1. John Farley, The London Art of Cookery, (London: John Barker, 9th edition, 1800), page 310.

"Take a pound of fine flour, and mix it with a pound of beaten and sifted loaf sugar. Then rub it into a pound of pure sweet butter till it be thick like grated white bread. Then put to it two spoonfuls of rose-water, two of sack, and ten eggs. Whip them well with a whisk, and mix into it eight ounces of currants. Mix all well together, butter the tin pans, and fill them about half full, and bake them. If they be made without currants they will keep half a year. Add a pound of almonds blanced, and beat them with rose-water, as above directed, but leave out the flour.”

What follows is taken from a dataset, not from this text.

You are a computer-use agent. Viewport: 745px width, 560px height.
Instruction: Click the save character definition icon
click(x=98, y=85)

2. Hannah Glasse, The Art of Cookery Made Plain and Easy, facsimile of the 1796 London edition, (Hampden, Connecticut: Archon Books, 1971, introduction by Fanny Craddock), page 311.

"Mix into a pound of fine flour, a pound of loaf-sugar beat and sifted, then rub it into a pound of pure sweet butter till it is thick like grated white bread, then put to it two spoonfuls of rose-water, two of sack, ten eggs, whip them very well with a whisk, them mix it into eight ounces of currants, mixed all well together; butter the tin pans, fill them but half full, and bake them; if made without currants they will keep half a year; add a pound of almonds blanched, and beat with rose-water as above, and leave out the flour: these are another sort, and better.”

HISTORIC BACKGROUND

These receipts (recipes) for Portugal Cakes are almost identical. It was very common and quite acceptable to copy recipes from earlier books.

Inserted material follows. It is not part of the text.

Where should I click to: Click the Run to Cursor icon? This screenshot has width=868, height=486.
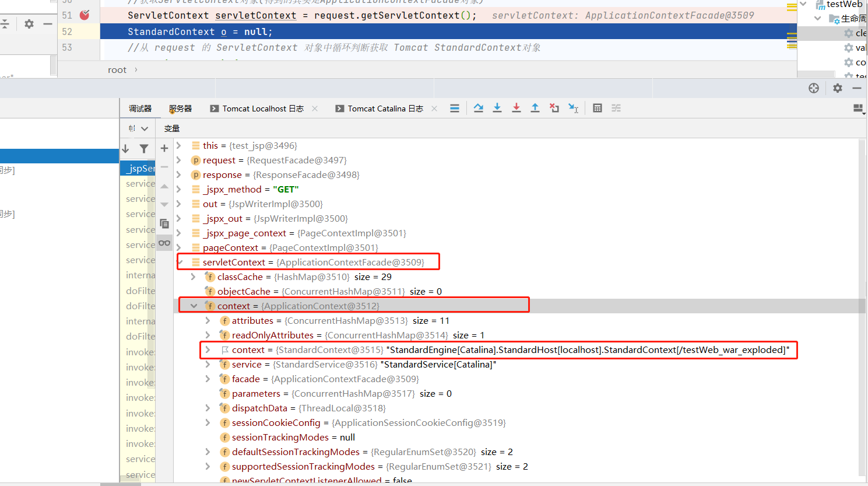574,108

20th century cooks must read instructions in earlier cookery books very carefully. There are two cakes in these receipts. The first requires flour and currants, but the second eliminates the currants, and substitutes part of the flour with ground almonds. The second cake does not work if the last line is taken literally, that is, "leave out the flour". A pound of fine flour, ie. white, varies from three to four cups, but a pound of almonds is only two and a third cups; therefore only part of the flour is removed in order to give a proper consistency. The almonds were originally pulverized to a fine paste in a mortar and pestle with the rose water to reduce the natural oil released.

Eggs were a crucial ingredient in many cakes. Mistress Dods (in The Cook and Housewife's Manual, 5th edition, 1833, page 368) said: "It ought to be remembered that eggs, besides enriching cakes, are intended to supply the place of yeast". Even though the instructions do not say to separate the eggs, this was understood by all experienced cooks. Yolks and whites are beaten separately to incorporate as much air as possible; that is why so many are required.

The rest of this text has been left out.